Lombard had travelled to the Grand Prix II meeting confident of his form, yet to dip under 13:20 has underlined his world-class potential. It was an improvement of just over 20 seconds on his previous best, and at age 27 there should be several more years of improvement to come.

Most significantly for now, his time is inside the A qualifying standard (13:21.50) for Paris, and with no other Irishman likely to approach that time in the coming weeks he is thus in line for his first appearance at a major outdoor championships.

But it is also the fastest time by an Irishman in the two years since Mark Carroll began concentrating on the marathon. From an Irish viewpoint, the best run over the distance this season had been Alistair Cragg's 13:25.59, clocked while running for the University of Arkansas earlier this year. But the South-African born Cragg, who has declared for Ireland, has been injured in recent weeks and won't be aiming for Paris.

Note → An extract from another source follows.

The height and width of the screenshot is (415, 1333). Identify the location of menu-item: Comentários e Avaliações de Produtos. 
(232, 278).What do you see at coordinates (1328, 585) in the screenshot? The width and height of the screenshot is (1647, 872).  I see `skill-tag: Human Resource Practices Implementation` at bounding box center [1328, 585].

On Saturday, Lombard's run was good enough for fifth place in a field of 27. He split a host of Kenyans, with two just ahead of him and two more at his heels. The surprise winner was Zersenay Tadesse of Eritrea, who clocked 13:11.07.

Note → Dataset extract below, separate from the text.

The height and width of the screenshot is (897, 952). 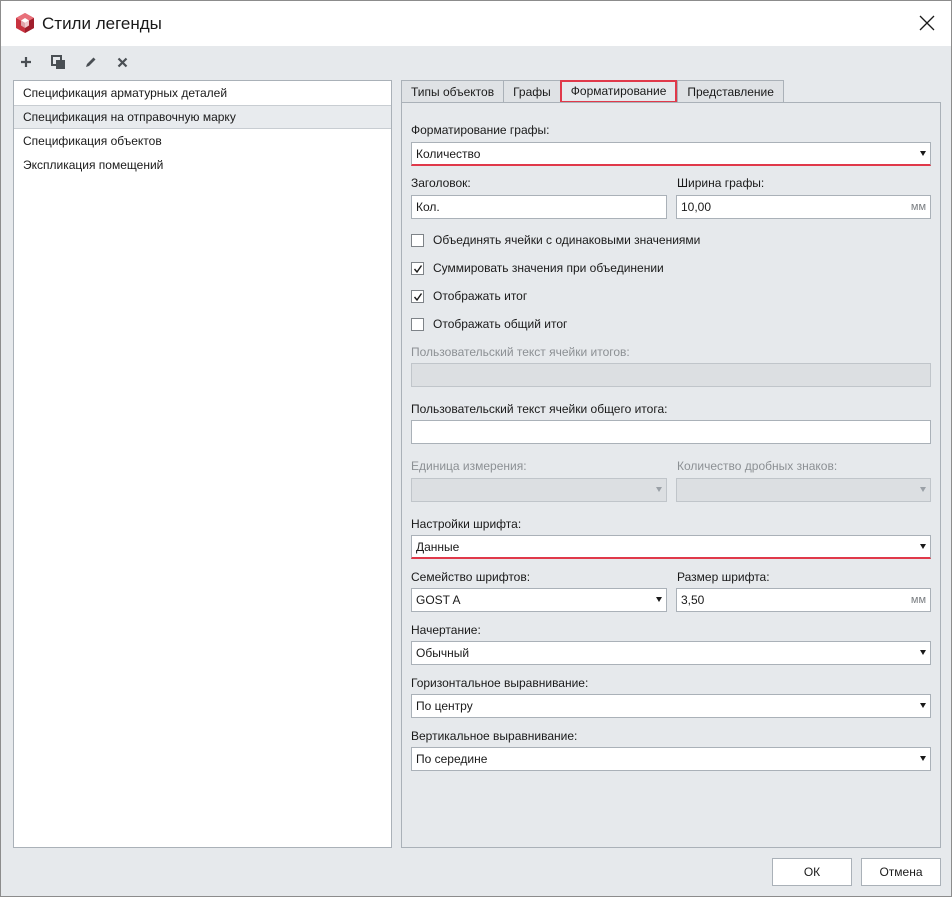 What do you see at coordinates (202, 165) in the screenshot?
I see `list-item: Экспликация помещений` at bounding box center [202, 165].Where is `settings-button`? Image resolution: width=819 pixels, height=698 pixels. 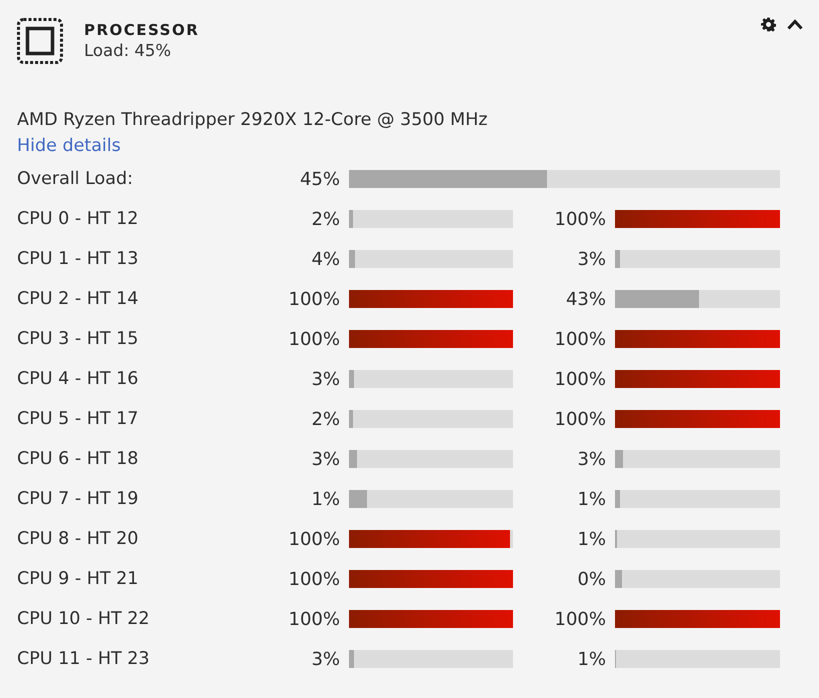 settings-button is located at coordinates (768, 24).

Lombard, who is based in Dublin and coached by Joe Doonan - formerly coach to Catherina McKiernan - had made one other big breakthrough this season when running 28:05.27 for 10,000 metres. That time, achieved in England last month, is also inside the B-standard for Paris and it is understood Lombard will ask to be picked for both distances.

It was some 18 months ago that Lombard came under the guidance of Doonan, and that has made for a significant change in his fortunes. Earlier this year he indicated what might be in store when he finished second in the national cross-country championship before turning his attentions to the track, running a lifetime best of 13:39.54 in Eton on June 14th. His 13:19.22 now ranks seventh on the Irish all-time list and also makes him the first Irish male to get an A standard for Paris.

Also producing a class run in Belgium was James Nolan, who lowered his lifetime best for the 1,500 metres to 3:35.69. That left him a close fifth behind four Kenyans, and also gave him the B standard for Paris to match the achievement two weeks ago of Gareth Turnbull, who ran 3:36.60 in Germany.

Under IAAF rules, however, only one B-standard athlete per event per nation can compete at the World Championships, so this weekend's National Championships in Santry will involve a head-to-head between Nolan and Turnbull to decide who will gain selection.

Nolan's previous best was 3:36.30.

Unfortunately there was no joy for any of the three Irish women in the 5,000 metres in Heusden, the best being the ninth place by Breeda Dennehy-Willis in 15:36.44, some 16 seconds short of the B standard for Paris.

Marie Davenport was 16th in 15:56.96 with Marie McCambridge 18th in 16:15.75. Davenport already has the B standard for the 10,000 metres.